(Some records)

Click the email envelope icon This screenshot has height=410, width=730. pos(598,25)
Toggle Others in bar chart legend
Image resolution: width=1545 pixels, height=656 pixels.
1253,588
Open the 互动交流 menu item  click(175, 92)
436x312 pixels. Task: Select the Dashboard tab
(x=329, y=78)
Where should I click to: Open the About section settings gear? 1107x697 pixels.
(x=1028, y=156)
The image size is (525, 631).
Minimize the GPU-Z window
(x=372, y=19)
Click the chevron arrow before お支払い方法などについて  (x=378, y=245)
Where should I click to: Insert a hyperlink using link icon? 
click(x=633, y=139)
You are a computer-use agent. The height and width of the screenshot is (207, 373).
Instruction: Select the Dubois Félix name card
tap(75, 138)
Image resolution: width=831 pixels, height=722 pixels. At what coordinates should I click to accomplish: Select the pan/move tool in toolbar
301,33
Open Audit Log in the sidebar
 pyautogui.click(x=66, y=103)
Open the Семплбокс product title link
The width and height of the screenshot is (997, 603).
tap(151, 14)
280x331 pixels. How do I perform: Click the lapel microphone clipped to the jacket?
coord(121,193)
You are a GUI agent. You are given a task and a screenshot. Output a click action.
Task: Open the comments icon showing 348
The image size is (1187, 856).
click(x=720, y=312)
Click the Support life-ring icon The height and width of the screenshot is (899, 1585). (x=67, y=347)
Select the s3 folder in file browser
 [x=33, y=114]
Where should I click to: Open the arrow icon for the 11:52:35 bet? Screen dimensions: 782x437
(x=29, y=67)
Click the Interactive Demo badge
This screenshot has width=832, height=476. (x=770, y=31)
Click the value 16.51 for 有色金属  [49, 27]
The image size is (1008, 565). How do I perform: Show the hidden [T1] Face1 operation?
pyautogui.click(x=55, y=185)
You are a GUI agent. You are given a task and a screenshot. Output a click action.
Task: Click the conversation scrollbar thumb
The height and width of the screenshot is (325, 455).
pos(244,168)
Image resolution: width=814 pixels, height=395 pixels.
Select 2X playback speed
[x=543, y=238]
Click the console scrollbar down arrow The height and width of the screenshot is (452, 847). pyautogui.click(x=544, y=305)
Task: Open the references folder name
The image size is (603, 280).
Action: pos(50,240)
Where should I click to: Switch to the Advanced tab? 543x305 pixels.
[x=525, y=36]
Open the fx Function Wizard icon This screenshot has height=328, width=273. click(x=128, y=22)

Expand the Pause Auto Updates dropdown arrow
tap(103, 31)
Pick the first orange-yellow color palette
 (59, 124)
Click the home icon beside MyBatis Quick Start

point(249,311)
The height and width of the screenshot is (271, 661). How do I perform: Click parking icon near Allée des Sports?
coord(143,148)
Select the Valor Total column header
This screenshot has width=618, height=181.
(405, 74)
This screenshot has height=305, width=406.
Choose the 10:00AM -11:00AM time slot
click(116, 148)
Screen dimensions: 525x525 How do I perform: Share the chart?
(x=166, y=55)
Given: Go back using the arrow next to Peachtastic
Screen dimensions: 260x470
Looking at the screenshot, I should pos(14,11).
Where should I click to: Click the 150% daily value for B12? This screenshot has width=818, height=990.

EXERCISE INSTRUCTIONS: Copy all of the material above line for line, with no changes.

THE SOLUTION:
Click the email envelope icon This screenshot has height=410, width=730. pos(598,25)
Toggle Others in bar chart legend
Image resolution: width=1545 pixels, height=656 pixels.
1253,588
Open the 互动交流 menu item  click(175, 92)
436x312 pixels. Task: Select the Dashboard tab
(x=329, y=78)
Where should I click to: Open the About section settings gear? 1107x697 pixels.
(x=1028, y=156)
The image size is (525, 631).
Minimize the GPU-Z window
(x=372, y=19)
Click the chevron arrow before お支払い方法などについて  (x=378, y=245)
Where should I click to: Insert a hyperlink using link icon? 
click(x=633, y=139)
You are a computer-use agent. The height and width of the screenshot is (207, 373).
Instruction: Select the Dubois Félix name card
tap(75, 138)
Image resolution: width=831 pixels, height=722 pixels. At what coordinates should I click to accomplish: Select the pan/move tool in toolbar
301,33
Open Audit Log in the sidebar
 pyautogui.click(x=66, y=103)
Open the Семплбокс product title link
The width and height of the screenshot is (997, 603).
tap(151, 14)
280x331 pixels. How do I perform: Click the lapel microphone clipped to the jacket?
coord(121,193)
You are a GUI agent. You are given a task and a screenshot. Output a click action.
Task: Open the comments icon showing 348
The image size is (1187, 856).
click(x=720, y=312)
Click the Support life-ring icon The height and width of the screenshot is (899, 1585). (x=67, y=347)
Select the s3 folder in file browser
 [x=33, y=114]
Where should I click to: Open the arrow icon for the 11:52:35 bet? Screen dimensions: 782x437
(x=29, y=67)
Click the Interactive Demo badge
This screenshot has width=832, height=476. (x=770, y=31)
Click the value 16.51 for 有色金属  [49, 27]
The image size is (1008, 565). How do I perform: Show the hidden [T1] Face1 operation?
pyautogui.click(x=55, y=185)
You are a GUI agent. You are given a task and a screenshot. Output a click action.
Task: Click the conversation scrollbar thumb
The height and width of the screenshot is (325, 455).
pos(244,168)
Image resolution: width=814 pixels, height=395 pixels.
Select 2X playback speed
[x=543, y=238]
Click the console scrollbar down arrow The height and width of the screenshot is (452, 847). pyautogui.click(x=544, y=305)
Task: Open the references folder name
The image size is (603, 280).
Action: pos(50,240)
Where should I click to: Switch to the Advanced tab? 543x305 pixels.
[x=525, y=36]
Open the fx Function Wizard icon This screenshot has height=328, width=273. click(x=128, y=22)

Expand the Pause Auto Updates dropdown arrow
tap(103, 31)
Pick the first orange-yellow color palette
 (59, 124)
Click the home icon beside MyBatis Quick Start

point(249,311)
The height and width of the screenshot is (271, 661). How do I perform: Click parking icon near Allée des Sports?
coord(143,148)
Select the Valor Total column header
This screenshot has width=618, height=181.
(405, 74)
This screenshot has height=305, width=406.
Choose the 10:00AM -11:00AM time slot
click(116, 148)
Screen dimensions: 525x525 How do I perform: Share the chart?
(x=166, y=55)
Given: Go back using the arrow next to Peachtastic
Screen dimensions: 260x470
Looking at the screenshot, I should pos(14,11).
Where should I click to: Click the 150% daily value for B12? This screenshot has width=818, height=990.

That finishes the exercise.